To conclude, I think that a geneaological history of the Jews in medieval England should, and could, be written. That being said, I'm not sure that this is such a text. Such a text would be focused and would compile a large source base to support it (and would probably begin with an online project). 

Wednesday, 19 October 2016

King John and the Jews

It has become fashionable in recent years to quote Professor John Gillingham in describing King John (r. 1199-1216). That is: he was a ‘shit’. Ordinarily, with my historian’s hat on, I would attempt to argue that this was an oversimplification, or that he wasn’t all bad. In seeking to address John’s relations with the Jews, however, I cannot think of a sincere way to do that which I actually believe. This is despite my well known soft spot for John on the whole. Nevertheless, I thought that I would subject you, dear reader, to another tedious bit of my writing by outline of John’s relations with the Jews. So, Richard I, having been stupid enough to stand still in front of the walls of Chalus without any amour on, died on 6 April 1199. It was not immediately apparent who would succeed him. With the support of men such as William Marshal and Hubert Walter, however, King John was quickly crowned king of England. It took a bit longer to sort out affairs on the continent but effectively by May 1200, with the treaty of Le Goulet, John seemed to have things under control with his lands in France.
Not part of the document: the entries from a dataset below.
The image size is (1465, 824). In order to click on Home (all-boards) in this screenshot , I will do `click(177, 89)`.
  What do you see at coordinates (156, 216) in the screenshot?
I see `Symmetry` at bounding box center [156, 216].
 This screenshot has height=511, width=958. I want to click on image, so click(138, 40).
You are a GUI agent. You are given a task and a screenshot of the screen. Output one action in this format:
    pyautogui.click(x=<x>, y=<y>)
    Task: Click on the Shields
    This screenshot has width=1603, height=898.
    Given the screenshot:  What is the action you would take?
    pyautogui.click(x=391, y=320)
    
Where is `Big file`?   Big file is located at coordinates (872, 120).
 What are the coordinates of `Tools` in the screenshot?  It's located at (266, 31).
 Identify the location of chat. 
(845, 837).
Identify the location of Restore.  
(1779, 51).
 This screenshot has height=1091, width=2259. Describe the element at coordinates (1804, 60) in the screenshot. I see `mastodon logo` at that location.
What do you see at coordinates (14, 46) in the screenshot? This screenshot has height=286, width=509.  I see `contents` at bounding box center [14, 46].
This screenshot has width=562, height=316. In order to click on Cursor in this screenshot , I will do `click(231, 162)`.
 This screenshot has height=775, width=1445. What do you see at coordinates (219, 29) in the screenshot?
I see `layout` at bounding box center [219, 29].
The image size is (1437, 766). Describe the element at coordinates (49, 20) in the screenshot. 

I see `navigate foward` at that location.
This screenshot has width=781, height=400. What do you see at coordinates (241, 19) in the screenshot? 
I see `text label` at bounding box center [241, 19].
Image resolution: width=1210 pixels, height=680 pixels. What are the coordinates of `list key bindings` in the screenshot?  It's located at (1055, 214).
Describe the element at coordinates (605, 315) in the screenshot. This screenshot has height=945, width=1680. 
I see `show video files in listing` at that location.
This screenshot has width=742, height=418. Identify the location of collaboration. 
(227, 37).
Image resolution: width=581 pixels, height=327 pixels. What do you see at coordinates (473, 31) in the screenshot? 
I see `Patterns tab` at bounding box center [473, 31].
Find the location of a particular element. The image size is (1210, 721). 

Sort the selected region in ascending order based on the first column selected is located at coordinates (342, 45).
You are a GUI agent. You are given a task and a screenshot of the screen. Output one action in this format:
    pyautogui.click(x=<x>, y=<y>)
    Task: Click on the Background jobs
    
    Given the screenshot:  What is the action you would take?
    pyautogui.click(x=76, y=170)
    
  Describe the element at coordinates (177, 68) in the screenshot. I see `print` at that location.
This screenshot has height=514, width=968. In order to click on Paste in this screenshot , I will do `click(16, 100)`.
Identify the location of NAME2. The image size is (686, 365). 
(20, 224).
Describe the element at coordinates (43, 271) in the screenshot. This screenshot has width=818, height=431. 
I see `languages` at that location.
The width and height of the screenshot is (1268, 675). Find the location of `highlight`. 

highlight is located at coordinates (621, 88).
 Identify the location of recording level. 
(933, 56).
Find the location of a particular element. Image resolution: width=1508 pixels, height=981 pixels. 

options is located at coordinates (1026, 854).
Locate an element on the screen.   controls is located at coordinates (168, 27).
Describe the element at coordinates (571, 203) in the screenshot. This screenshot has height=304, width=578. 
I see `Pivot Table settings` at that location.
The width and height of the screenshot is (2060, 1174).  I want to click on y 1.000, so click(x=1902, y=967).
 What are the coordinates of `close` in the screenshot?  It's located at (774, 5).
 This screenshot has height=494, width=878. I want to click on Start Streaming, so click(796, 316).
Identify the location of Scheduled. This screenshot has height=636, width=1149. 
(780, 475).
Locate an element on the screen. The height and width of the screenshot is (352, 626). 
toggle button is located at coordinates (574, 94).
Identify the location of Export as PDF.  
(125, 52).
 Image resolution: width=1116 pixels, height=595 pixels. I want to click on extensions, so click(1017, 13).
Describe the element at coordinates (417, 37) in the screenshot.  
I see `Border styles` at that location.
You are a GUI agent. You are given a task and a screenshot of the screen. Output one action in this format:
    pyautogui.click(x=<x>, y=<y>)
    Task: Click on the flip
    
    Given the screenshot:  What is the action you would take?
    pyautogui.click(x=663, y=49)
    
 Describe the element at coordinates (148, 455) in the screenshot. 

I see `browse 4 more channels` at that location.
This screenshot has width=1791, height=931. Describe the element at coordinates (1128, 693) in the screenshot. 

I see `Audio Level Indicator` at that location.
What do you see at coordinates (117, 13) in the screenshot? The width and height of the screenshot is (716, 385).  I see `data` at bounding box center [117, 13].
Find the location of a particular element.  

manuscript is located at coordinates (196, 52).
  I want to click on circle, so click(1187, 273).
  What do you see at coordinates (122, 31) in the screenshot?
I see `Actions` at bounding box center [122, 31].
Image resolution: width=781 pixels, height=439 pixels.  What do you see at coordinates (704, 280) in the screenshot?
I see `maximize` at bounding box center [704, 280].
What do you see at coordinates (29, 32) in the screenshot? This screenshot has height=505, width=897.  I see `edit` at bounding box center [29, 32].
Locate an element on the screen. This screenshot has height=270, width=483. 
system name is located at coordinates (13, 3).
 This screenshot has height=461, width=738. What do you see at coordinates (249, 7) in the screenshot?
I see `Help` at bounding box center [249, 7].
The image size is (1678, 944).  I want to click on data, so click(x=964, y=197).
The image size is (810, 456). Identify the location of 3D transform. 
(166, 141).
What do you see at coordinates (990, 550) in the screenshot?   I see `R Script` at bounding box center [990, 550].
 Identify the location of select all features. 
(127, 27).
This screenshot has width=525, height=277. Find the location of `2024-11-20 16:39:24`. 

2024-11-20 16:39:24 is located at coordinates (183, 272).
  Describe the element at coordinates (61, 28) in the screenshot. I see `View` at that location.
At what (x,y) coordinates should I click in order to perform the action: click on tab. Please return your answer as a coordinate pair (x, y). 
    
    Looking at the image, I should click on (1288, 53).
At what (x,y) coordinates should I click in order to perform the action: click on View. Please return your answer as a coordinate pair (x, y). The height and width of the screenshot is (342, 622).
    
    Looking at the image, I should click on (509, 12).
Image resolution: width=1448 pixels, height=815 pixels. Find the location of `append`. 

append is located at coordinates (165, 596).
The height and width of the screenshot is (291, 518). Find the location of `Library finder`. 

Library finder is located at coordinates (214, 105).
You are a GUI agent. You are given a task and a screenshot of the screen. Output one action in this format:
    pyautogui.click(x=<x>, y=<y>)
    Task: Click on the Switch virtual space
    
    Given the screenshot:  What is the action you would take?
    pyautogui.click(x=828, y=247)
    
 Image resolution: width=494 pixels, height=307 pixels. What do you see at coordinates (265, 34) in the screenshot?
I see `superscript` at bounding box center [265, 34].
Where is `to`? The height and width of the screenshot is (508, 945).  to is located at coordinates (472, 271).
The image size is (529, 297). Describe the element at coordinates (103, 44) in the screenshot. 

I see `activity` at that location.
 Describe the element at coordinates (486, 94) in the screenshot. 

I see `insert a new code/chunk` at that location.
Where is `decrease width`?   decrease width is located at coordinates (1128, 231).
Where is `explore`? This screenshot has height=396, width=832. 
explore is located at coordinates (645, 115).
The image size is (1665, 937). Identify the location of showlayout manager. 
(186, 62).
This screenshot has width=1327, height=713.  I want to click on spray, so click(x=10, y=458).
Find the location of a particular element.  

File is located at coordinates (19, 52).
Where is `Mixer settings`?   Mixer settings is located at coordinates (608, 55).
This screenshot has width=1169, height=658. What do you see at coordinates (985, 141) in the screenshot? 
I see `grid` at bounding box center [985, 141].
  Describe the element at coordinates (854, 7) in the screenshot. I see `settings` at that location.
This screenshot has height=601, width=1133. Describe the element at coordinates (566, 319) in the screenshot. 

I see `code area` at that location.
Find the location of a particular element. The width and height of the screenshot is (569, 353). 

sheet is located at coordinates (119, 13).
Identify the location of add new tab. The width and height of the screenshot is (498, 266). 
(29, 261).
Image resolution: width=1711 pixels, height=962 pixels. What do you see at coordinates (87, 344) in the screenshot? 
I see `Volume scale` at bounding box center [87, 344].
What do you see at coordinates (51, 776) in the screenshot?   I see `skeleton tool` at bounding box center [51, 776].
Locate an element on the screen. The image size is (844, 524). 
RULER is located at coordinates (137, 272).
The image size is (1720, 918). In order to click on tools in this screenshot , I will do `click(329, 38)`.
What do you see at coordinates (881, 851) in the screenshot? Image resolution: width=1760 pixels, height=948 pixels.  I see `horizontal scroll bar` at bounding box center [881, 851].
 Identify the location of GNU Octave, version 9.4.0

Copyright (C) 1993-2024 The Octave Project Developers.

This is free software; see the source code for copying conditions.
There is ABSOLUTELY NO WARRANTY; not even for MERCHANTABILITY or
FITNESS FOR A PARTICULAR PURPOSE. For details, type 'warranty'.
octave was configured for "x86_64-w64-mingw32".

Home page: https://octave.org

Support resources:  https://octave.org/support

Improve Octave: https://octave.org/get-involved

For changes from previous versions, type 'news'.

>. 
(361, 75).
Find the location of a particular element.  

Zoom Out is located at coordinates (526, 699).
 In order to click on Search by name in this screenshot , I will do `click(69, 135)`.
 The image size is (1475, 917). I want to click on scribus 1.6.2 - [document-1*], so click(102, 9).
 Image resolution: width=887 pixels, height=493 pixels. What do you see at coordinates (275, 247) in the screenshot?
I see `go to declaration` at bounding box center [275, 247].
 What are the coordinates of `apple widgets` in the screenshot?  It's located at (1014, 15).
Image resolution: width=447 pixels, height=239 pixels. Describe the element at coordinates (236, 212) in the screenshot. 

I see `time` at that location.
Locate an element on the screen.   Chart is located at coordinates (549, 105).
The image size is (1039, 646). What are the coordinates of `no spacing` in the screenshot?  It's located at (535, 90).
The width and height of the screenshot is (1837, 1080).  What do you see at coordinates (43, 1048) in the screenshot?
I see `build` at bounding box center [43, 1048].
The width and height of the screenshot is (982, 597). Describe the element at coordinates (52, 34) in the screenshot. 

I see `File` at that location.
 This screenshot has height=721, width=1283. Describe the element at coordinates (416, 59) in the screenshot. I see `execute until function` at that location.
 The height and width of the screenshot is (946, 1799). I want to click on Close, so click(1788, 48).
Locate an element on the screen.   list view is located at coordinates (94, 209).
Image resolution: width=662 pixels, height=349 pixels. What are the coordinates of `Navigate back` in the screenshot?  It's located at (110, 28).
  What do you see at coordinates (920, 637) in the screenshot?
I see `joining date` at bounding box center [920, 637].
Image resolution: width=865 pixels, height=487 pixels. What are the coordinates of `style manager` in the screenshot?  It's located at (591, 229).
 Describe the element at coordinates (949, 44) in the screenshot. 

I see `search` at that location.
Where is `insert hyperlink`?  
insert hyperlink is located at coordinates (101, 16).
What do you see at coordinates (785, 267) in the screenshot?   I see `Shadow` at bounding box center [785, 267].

                The first real evidence that we have on John’s interactions with the Jews comes from 1201. In that year, John issued a charter to the Jews which was basically a reiteration of the charters which Richard had issued in 1190. The only exception being that John’s was to all of the Jews of England and Normandy rather than just individuals. This was obtained by the Jews for the princely sum of 4,000 marks – though it was payable in four instalments. It is, however, important to note that it was conventional during this period for such a charter to be paid for. Two years later, in a letter addressed to the mayor of London, John reiterated his protection of the Jews (presumably in response to some kind of attack) by saying ‘If we had given our peace to a dog then it ought to be inviolably observed’. Historians have traditionally highlighted the language which was employed here, however, I’ve never associated John with tact, unless he had to use it. Consequently, I think that the fact that John was prepared to issue any kind of support to the Jews is important – even if the language used could have been better. What is more significant, for me, is that at roughly the same time, John was fast losing Normandy to Philip Augustus. Now, given that Anglo-Jewry was an off shoot of the Rouen Jewry, one would expect that the implications of this for the Jews had been widely examined. I don’t think that any satisfactory explanation of those implications has ever been given, however. This is not least because we know that the Jews had networks of communication with the Continent so this is an important oversight (though not one that I’m qualified to address).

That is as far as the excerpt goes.